- Arrowsmith in September 1962.

Governor of the Falkland Islands
- In office 1957-1964
- Monarch: Elizabeth II
- Preceded by: Oswald Raynor Arthur
- Succeeded by: Cosmo Haskard

High Commissioner for the British Antarctic Territory
- In office 1962–1964
- Preceded by: Inaugural holder
- Succeeded by: Cosmo Haskard

Personal details
- Born: Edwin Porter Arrowsmith 23 May 1909
- Died: 10 July 1992 (aged 83)
- Education: Cheltenham College and Trinity College, Oxford

= Edwin Arrowsmith =

British colonial administrator (1909–1992)

Sir Edwin Porter Arrowsmith (23 May 1909 – 10 July 1992) was a British colonial administrator.

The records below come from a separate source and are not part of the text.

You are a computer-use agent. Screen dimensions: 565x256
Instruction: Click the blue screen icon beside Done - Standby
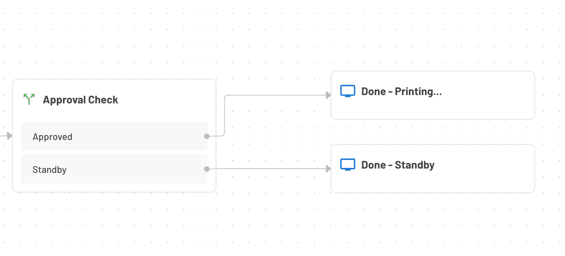pos(348,164)
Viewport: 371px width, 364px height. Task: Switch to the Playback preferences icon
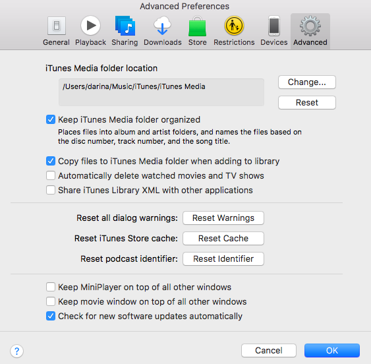tap(90, 25)

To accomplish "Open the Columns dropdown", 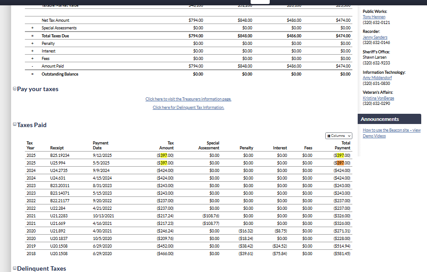I will point(339,136).
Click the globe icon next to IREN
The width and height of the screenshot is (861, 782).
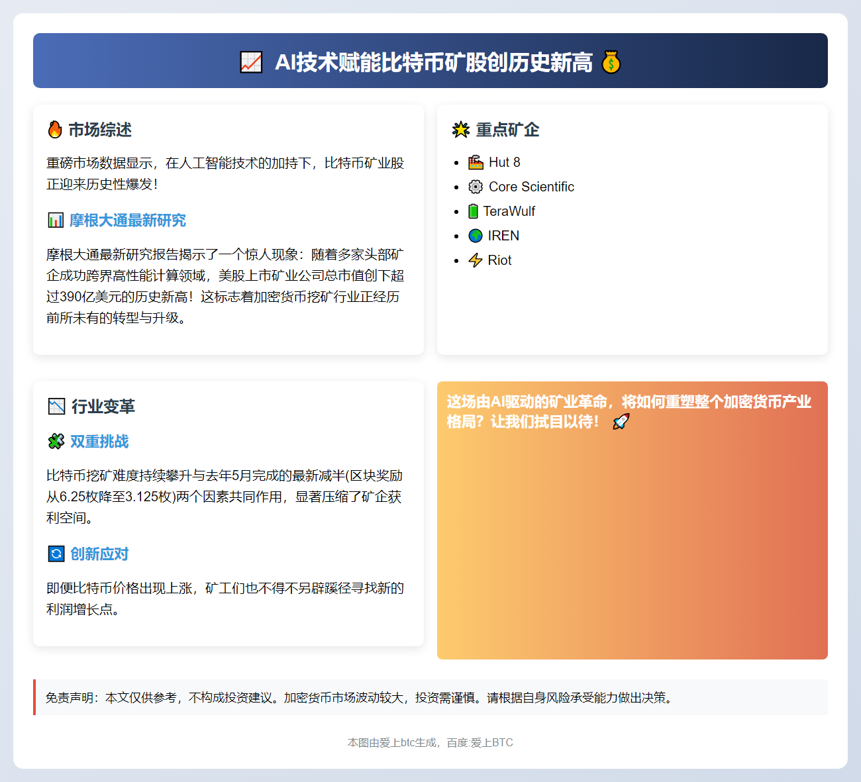tap(475, 236)
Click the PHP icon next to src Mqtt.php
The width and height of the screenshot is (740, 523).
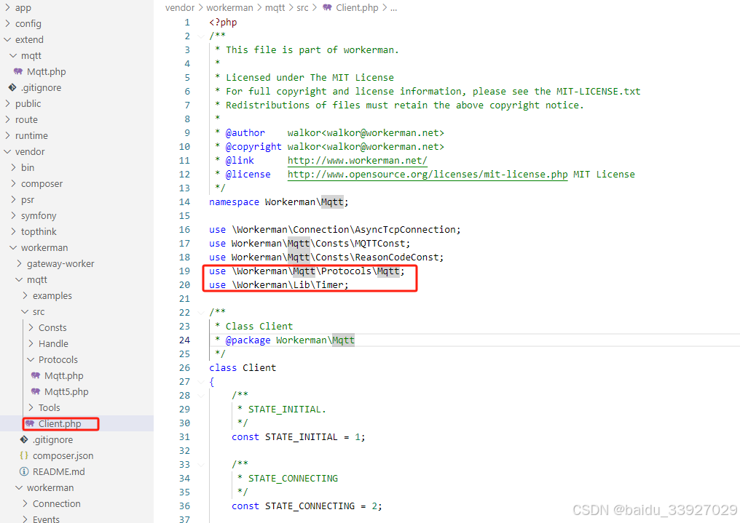(37, 375)
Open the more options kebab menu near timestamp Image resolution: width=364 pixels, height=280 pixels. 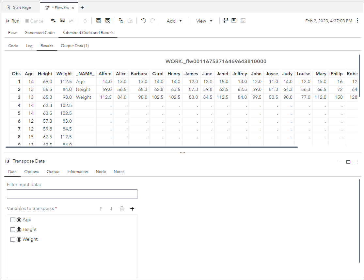(357, 21)
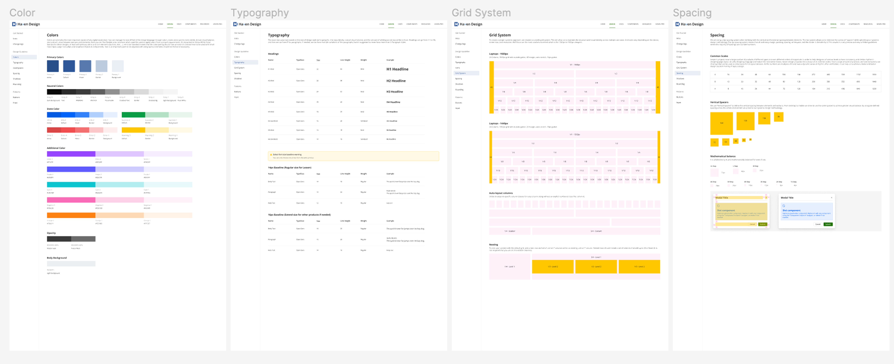
Task: Close the white Modal Title dialog with its X icon
Action: pyautogui.click(x=832, y=198)
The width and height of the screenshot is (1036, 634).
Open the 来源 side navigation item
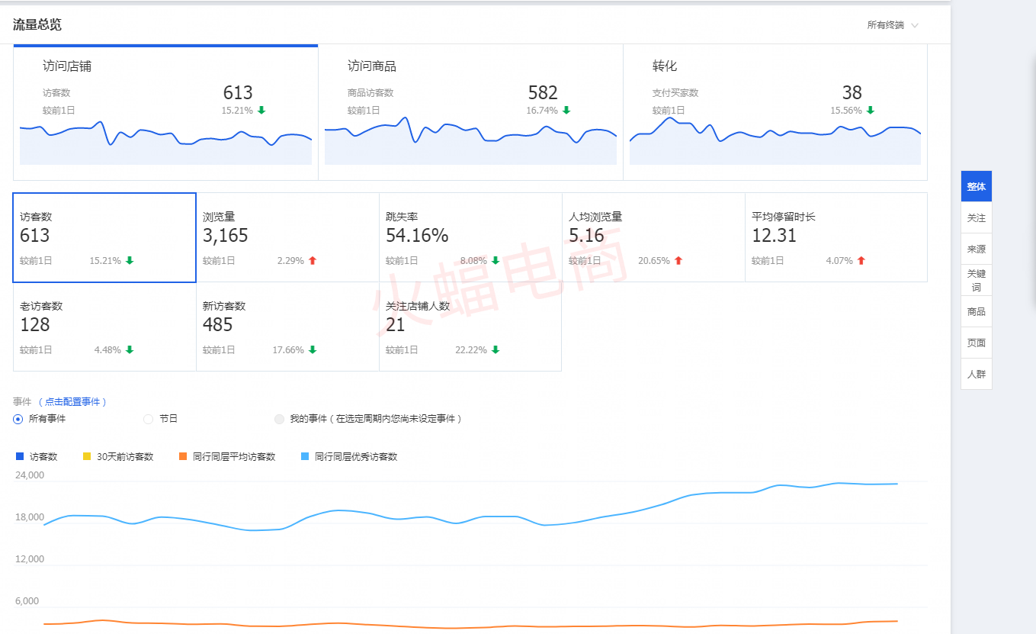[976, 249]
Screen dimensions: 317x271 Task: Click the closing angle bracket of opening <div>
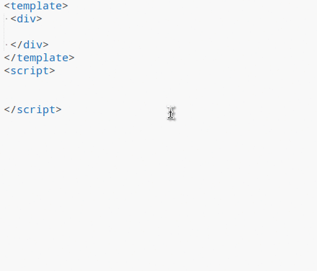click(x=39, y=19)
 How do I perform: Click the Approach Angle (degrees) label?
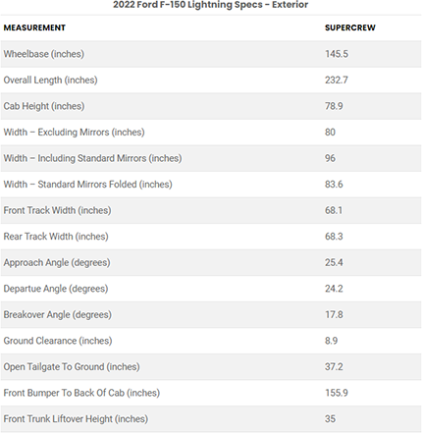click(x=57, y=262)
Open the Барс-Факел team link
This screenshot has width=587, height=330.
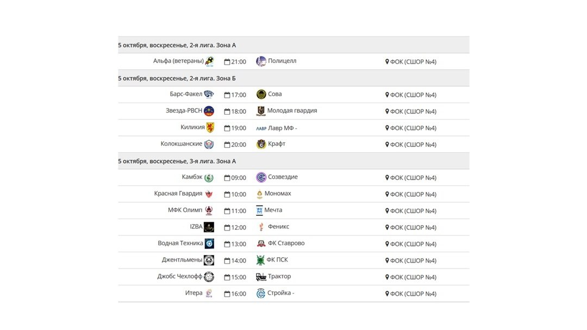point(186,95)
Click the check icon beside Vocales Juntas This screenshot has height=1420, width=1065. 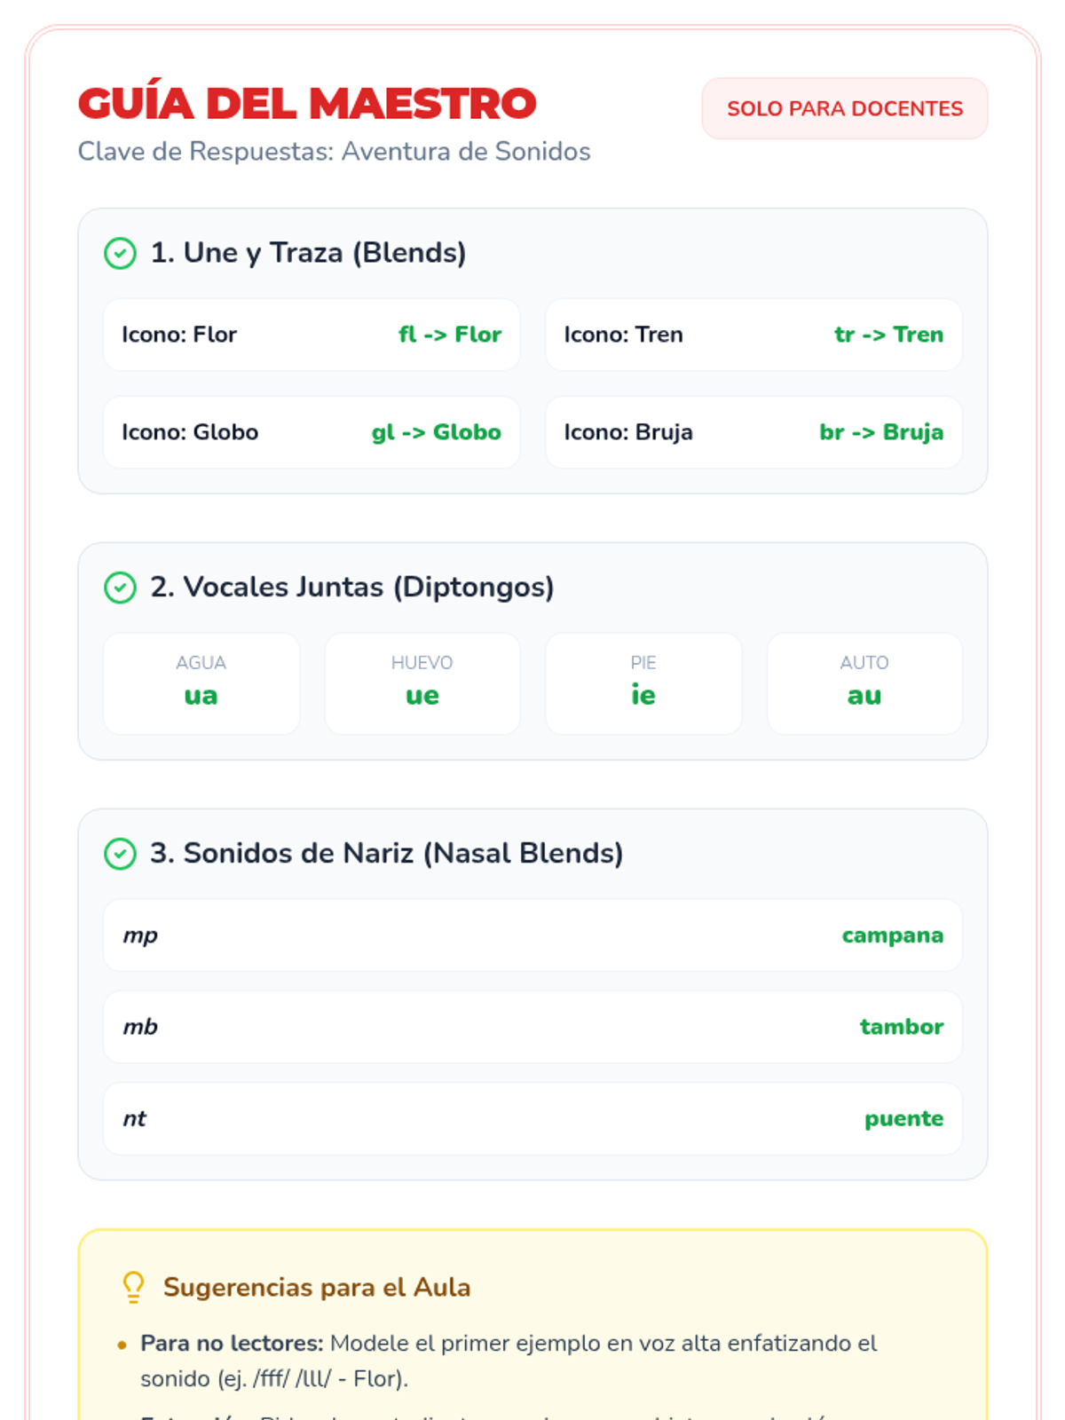click(x=120, y=588)
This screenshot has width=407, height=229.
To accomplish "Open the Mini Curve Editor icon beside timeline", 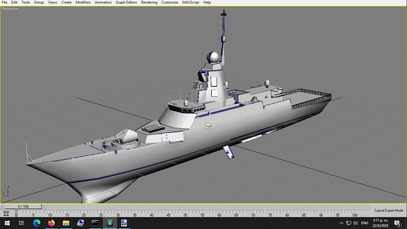I will tap(6, 214).
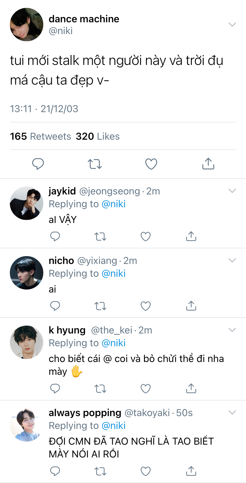Image resolution: width=246 pixels, height=483 pixels.
Task: Open the always popping profile avatar
Action: pos(27,425)
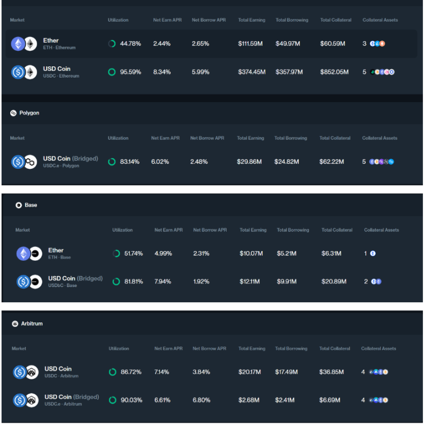427x425 pixels.
Task: Click collateral asset icons for Ether Ethereum
Action: tap(377, 44)
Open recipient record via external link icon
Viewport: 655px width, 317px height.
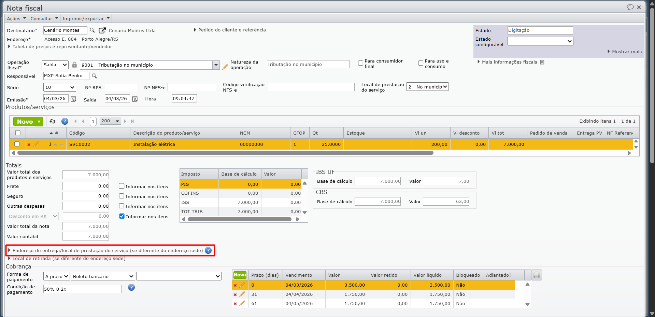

He was Commissioner of the Turks and Caicos from 1940 to 1946, Administrator of Dominica from 1946 to 1952, Resident Commissioner, Basutoland from 1952 to 1956, Governor of the Falkland Islands from 1957 to 1964 and concurrently High Commissioner for the British Antarctic Territory from 1962 to 1964.

He was appointed a Commander of the Order of St Michael and St George (CMG) in the 1950 Birthday Honours and a Knight Commander of the Order (KCMG) in the 1959 Birthday Honours.